**What to do:**
Reproduce each of the following records verbatim, line for line.
── Extracted entries ──
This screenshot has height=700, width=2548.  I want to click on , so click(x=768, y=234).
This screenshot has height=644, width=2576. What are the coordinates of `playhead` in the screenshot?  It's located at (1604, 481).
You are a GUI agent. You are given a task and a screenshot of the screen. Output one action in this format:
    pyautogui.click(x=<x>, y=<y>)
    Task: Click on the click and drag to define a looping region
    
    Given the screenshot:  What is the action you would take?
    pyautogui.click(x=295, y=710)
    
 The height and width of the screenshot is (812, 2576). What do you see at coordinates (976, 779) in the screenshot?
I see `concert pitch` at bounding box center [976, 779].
───
**Solved exercise:**
This screenshot has height=700, width=2548.  I want to click on , so click(x=768, y=234).
This screenshot has height=644, width=2576. What are the coordinates of `playhead` in the screenshot?  It's located at (1604, 481).
You are a GUI agent. You are given a task and a screenshot of the screen. Output one action in this format:
    pyautogui.click(x=<x>, y=<y>)
    Task: Click on the click and drag to define a looping region
    
    Given the screenshot:  What is the action you would take?
    pyautogui.click(x=295, y=710)
    
 The height and width of the screenshot is (812, 2576). What do you see at coordinates (976, 779) in the screenshot?
I see `concert pitch` at bounding box center [976, 779].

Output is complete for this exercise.